* **Given instruction**: Could you rewrite these entries, swapping "accomplish" for "complete" wherever it appears and leaving everything else untouched?

===== Provided data

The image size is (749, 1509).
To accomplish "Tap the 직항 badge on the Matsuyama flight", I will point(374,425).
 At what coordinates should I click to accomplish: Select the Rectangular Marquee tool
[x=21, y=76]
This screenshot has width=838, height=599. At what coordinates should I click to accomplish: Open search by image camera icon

==========

* **Exercise answer**:
The image size is (749, 1509).
To complete "Tap the 직항 badge on the Matsuyama flight", I will point(374,425).
 At what coordinates should I click to complete: Select the Rectangular Marquee tool
[x=21, y=76]
This screenshot has width=838, height=599. At what coordinates should I click to complete: Open search by image camera icon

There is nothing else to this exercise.